Ante el calendario de la pandemia desde sus primeras manifestaciones, las conocidas con permiso de la censura china, hasta su instalación en España con datos fidedignos servidos en tiempo real, se le ocurren a uno muchas cosas y entre ellas no está la de presumir de un gobierno a la altura de las circunstancias. Es cierto que ni la OMS, ni organización sanitaria alguna, ni organización internacional europea o mundial ha sido capaz de conocer y avisar con tiempo de lo que se nos venía encima y es cierto, asimismo, que la impresión más extendida ha sido la del sálvese quien pueda cuando el virus se nos ha colado sin importarle un rábano las fronteras ni los aranceles. Es la decepcionante impresión que se extiende ahora en las sociedades que creían haber expulsado de su funcionamiento cualquier riesgo.

No critico al gobierno de Sánchez por no haber conocido y avisado antes que ningún otro de lo que se incubaba y ocultaba en China. No sería lógico exigirle tal hazaña pero, en cambio, sí me parece razonable criticar su lentitud y su inhibición desde que el 21 de febrero fallece la primera víctima en Italia y su gobierno empieza a tomar medidas. Desde ese momento hasta la entrada en vigor del decreto que declara el estado de alarma a medianoche del 14 al 15 de marzo, pasaron semanas sin que el gobierno Sánchez hiciera otra cosa que dar información tranquilizadora por medio del ministro de sanidad y del director del Centro de coordinación de alertas, dependiente del ministerio. Una información que el día a día dejaba en evidencia con peores datos de contaminados y fallecidos. La incomparecencia presidencial y la inacción de su gobierno se agravó por su activismo presencial en las manifestaciones del día 8 de marzo, una expresión de irresponsabilidad denunciada dentro y fuera de España por expertos de varios países y centros sanitarios. Finalmente y después de que el jefe de la oposición, Casado, pidiese hace seis días la comparecencia de Sánchez para hablar del coronavirus y la adopción de medidas urgentes de excepción, el presidente comparece para anunciar, el viernes tarde, que declarará el estado de alarma cosa que se plasma el sábado tras un consejo de ministros al parecer no exento de tensiones. Una tardanza inaceptable que contrasta escandalosamente con la actividad de los presidentes autonómicos en su ámbito territorial. Una actividad que se concreta en medidas de naturaleza y alcance diferentes en cada autonomía. Medidas restrictivas sobre derechos y sobre la vida de las personas, sobre el funcionamiento de empresas de todo tipo y sobre las mismas administraciones de autogobierno. Si eran competentes o no para tomarlas las autoridades autonómicas será discutible en algún caso, pero en general contaban con cobertura legal autonómica y ante la urgencia y la parálisis del gobierno central fueron medidas inobjetables que, eso sí, dejaron en evidencia a Sánchez y su gobierno.

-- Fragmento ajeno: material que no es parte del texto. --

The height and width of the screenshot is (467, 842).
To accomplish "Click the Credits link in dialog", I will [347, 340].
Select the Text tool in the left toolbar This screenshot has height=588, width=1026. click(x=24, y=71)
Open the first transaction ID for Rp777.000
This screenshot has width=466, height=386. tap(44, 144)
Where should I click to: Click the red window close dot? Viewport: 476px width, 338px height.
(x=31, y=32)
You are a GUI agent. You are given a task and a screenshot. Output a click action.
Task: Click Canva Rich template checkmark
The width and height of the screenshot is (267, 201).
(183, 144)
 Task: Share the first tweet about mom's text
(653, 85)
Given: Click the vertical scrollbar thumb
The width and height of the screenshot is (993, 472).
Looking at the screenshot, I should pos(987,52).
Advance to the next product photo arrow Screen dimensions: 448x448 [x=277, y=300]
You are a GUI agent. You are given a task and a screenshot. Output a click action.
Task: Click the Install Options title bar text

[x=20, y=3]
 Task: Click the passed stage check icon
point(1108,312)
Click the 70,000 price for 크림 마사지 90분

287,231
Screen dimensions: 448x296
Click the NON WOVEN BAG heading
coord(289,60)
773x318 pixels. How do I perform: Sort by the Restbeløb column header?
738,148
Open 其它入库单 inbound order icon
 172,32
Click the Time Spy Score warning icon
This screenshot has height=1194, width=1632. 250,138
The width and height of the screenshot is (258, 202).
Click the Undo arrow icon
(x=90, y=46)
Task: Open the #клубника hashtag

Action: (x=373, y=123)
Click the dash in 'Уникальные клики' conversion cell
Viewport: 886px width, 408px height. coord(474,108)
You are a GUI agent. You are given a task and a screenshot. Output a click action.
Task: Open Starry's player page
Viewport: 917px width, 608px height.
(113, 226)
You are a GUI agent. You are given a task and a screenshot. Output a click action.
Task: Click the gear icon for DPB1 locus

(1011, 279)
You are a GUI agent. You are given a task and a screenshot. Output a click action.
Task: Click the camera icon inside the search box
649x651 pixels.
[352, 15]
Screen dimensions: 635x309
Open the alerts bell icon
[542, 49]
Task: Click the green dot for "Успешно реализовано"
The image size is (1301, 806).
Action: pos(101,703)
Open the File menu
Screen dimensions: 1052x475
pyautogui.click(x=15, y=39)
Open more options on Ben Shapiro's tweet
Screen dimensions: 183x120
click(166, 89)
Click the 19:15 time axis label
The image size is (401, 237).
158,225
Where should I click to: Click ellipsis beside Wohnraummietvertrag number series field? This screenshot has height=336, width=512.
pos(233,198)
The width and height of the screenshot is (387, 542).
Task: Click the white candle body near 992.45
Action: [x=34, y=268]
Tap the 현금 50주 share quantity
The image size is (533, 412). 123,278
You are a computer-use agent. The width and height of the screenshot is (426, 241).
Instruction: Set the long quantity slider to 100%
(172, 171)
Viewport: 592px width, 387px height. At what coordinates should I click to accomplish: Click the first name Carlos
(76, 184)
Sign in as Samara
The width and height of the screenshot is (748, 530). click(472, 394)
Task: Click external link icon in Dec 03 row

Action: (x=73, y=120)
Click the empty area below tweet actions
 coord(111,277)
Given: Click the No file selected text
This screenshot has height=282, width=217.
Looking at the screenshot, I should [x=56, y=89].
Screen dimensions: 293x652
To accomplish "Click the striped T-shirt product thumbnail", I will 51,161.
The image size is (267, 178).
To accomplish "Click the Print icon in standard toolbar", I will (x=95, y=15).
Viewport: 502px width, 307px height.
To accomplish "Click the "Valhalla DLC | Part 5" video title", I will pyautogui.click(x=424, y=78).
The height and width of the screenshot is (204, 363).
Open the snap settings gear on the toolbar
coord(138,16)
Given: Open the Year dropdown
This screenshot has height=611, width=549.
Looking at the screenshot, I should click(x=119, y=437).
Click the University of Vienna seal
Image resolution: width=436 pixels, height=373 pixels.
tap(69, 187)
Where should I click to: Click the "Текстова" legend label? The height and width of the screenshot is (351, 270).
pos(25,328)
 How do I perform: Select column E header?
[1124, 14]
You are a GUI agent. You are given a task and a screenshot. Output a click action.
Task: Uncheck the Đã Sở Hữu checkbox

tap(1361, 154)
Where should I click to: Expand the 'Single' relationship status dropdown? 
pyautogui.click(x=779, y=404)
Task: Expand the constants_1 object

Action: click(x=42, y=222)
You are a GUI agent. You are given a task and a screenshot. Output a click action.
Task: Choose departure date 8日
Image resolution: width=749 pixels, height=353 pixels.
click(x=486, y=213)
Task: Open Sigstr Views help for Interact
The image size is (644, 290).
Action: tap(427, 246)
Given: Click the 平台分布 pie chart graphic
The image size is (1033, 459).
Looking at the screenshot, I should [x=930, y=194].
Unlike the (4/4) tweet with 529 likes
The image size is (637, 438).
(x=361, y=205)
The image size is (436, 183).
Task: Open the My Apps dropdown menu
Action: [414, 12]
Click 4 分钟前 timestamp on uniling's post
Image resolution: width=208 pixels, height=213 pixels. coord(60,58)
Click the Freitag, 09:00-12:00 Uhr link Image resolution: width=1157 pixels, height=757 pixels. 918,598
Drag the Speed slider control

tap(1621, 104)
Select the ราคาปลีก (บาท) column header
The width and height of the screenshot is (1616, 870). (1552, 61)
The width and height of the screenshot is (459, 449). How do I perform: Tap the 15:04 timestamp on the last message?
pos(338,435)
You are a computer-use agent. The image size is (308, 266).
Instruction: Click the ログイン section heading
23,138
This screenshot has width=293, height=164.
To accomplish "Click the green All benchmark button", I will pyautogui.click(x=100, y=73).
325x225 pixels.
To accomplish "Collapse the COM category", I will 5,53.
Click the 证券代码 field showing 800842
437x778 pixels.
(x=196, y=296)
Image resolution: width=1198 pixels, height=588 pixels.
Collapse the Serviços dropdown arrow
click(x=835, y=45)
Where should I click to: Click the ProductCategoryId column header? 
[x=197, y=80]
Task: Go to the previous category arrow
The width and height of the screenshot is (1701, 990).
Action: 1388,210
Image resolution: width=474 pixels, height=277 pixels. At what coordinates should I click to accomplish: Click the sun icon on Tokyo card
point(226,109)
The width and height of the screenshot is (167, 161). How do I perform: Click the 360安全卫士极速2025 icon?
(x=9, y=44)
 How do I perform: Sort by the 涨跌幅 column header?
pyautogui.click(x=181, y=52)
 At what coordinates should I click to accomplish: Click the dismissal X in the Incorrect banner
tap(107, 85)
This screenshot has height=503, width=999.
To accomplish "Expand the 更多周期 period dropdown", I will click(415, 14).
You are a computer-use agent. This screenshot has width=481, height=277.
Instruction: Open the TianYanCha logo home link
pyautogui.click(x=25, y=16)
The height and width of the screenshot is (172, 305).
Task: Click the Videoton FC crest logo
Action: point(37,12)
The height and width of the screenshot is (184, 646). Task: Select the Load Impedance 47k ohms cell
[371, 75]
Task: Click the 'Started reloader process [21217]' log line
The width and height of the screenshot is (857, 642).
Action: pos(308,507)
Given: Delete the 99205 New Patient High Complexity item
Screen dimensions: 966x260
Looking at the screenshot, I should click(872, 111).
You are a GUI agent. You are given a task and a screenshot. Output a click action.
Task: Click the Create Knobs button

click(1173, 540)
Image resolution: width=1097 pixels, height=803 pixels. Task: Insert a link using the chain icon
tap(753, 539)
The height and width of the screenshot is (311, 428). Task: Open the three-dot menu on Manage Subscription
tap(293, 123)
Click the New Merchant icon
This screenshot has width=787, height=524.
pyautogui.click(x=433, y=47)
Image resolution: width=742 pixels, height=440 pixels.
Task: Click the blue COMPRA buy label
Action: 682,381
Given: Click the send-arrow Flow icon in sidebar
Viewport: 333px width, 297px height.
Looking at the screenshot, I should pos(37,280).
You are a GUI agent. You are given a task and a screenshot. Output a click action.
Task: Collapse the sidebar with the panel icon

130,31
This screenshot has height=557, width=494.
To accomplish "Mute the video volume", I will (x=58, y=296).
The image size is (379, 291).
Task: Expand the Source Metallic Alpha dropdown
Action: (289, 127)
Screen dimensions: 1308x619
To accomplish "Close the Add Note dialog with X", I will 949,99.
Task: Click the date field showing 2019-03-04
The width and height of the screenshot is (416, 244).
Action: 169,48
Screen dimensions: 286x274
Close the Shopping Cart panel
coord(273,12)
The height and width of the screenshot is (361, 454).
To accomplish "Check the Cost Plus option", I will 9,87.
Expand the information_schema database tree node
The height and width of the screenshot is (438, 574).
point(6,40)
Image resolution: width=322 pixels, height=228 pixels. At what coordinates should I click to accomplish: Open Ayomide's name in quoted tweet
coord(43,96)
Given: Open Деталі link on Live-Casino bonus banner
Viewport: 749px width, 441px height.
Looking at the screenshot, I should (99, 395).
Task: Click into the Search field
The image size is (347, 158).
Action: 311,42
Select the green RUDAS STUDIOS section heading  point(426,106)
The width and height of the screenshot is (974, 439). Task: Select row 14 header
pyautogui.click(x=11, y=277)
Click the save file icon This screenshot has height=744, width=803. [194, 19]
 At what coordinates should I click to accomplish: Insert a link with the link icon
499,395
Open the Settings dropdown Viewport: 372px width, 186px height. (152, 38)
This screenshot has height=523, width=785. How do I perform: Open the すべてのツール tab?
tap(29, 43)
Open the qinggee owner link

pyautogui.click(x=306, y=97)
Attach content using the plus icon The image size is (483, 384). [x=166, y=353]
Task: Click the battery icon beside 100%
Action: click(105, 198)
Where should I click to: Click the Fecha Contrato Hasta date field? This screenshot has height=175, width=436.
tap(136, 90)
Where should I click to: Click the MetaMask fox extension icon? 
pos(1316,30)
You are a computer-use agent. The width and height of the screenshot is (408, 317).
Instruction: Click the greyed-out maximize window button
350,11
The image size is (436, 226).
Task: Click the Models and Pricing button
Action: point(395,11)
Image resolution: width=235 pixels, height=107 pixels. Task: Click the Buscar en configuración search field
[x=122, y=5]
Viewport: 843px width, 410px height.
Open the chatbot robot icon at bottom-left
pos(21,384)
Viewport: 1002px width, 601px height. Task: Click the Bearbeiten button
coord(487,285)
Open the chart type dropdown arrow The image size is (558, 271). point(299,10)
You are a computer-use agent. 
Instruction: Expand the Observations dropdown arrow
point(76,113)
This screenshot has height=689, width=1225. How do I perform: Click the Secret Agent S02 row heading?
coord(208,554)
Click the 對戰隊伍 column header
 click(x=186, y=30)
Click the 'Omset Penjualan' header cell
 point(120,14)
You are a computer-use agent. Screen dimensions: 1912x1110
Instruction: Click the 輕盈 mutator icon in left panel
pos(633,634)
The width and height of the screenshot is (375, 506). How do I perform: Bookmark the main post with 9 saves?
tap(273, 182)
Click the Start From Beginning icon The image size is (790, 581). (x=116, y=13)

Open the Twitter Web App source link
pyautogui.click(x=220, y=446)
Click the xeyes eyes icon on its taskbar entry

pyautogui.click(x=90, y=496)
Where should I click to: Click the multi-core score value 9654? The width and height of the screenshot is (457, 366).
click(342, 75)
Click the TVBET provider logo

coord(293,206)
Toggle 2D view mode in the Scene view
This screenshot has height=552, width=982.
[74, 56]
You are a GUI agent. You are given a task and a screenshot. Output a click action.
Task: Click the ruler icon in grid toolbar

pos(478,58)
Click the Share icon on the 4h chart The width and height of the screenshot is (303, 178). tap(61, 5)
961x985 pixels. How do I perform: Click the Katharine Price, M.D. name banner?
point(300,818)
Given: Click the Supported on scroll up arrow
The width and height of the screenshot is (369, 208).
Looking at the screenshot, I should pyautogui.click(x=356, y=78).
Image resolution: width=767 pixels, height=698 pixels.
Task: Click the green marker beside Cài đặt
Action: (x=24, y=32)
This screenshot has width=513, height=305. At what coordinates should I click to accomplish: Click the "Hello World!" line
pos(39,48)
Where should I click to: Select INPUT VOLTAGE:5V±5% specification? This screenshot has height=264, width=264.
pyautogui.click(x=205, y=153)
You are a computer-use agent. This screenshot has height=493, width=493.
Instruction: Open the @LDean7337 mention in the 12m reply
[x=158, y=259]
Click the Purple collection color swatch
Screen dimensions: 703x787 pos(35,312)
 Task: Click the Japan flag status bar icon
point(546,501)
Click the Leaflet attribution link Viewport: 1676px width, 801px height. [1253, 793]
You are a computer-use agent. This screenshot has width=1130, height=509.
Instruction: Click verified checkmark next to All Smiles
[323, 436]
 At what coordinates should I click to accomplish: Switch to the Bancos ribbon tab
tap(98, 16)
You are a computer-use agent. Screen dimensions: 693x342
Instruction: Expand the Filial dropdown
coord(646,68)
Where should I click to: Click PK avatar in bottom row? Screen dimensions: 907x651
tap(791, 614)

La entrada en vigor del decreto que declara el estado de alarma pone orden en una situación que necesita cordura, lealtad política y colaboración entre gobiernos. Se concentra el poder en el gobierno central pero eso no puede llevar a ignorar a las comunidades ni al poder local, ni a excesos en el empleo de la autoridad. Sobra la impertinente y desleal actitud de los gobiernos vasco y catalán puestas inmediatamente de manifiesto tras la entrada en vigor del decreto. Y se necesita, obviamente, la máxima colaboración de los ciudadanos para lograr la máxima eficacia de las medidas establecidas.

En Galicia, recomendaciones y decisiones sensatas y con sentido común ya se habían tomado antes del decreto. Faltaba aplazar las elecciones que sigo pensando es una medida a disposición de quien firmó la convocatoria del 5 de marzo. El presidente de la Xunta puede hacerlo por decreto, sin más, porque hay causa que lo justifica. Mejor con el acuerdo de la oposición. No se perjudica a nadie y, al fin y al cabo, la legislatura terminaba en septiembre.